Use Schema Monitoring to assess changes to data sources
Schema monitoring checks for new tables that get added to your schema. This is a powerful tool to ensure that tables are all being governed by Immuta. Immuta will run a daily job to pick up and add any new tables.
- Consider using Schema Monitoring later in your onboarding process, not during your initial setup and configuration when tables are not in a stable state.
- Consider using Immuta’s API to either run the schema monitoring job when your ETL process adds new tables or to add new tables.
- Activate the New Column Added templated Global Policy to protect potentially sensitive data. This policy will NULL the new columns until a Data Owner reviews new columns that have been added. This protects your data and avoids data leaks on new columns getting added without being reviewed first.

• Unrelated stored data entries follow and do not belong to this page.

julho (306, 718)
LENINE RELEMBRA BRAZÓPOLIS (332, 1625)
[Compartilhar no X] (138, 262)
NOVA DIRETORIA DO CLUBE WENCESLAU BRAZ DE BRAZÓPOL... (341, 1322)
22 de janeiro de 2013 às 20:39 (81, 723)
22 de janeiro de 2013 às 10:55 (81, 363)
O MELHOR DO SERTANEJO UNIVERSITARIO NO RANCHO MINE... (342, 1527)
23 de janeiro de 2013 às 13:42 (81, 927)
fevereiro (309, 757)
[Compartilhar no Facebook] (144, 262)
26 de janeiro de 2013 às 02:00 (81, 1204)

Develop a plan for capturing metadata
You may already have an external data catalog tool like Collibra or Alation. Immuta can easily integrate with those catalogs and use your existing metadata to scale policy creation quickly.
If you do not already have a sensitive data tagging solution, allow Immuta to discover and tag sensitive data with our Sensitive Data Discovery capabilities. Should you have data types Immuta doesn’t discover out of the box, you can customize Immuta’s sensitive data discovery to do so.
Start small, and then automate
Add your first data sources and policies through the Immuta UI. Don't automate a process you haven’t executed manually successfully once.
- When going to production with a large number of data sources, write a script to use Immuta’s API or CLI to automate onboarding of data sources.
- The CLI is the best way to manage a single file for onboarding data sources and applying tags. Storing those file versions in a repository allows you to track versions and automate your pipeline.
Register data sources with a system account
Always register data sources with a system account, not a user account. If a user changes roles or leaves the organization, your data sources will continue to function. If the original owner of the data source is a user account, then the data source could get locked out when that user leaves the company or gets a new role, and an account lock can leave data sources unhealthy.
Add a secondary data owner to your data sources for easier management. The data owner(s) can be added to a data source after using a system account to register the data source.
Consider your ETL when establishing governance
Since ETL processes are typically completed through system accounts, Immuta should not be in your ETL process. Immuta governs user accounts, not system accounts that have full access to data.
- Remove Immuta from your ETL process. For example, if you're using Databricks, your ETL process should use non-Immuta clusters.
- Use Immuta’s native write capabilities to share derived data within a team setting, not as proxies for an ETL strategy.
- Consult your Immuta representative on the best practice for your technology stack.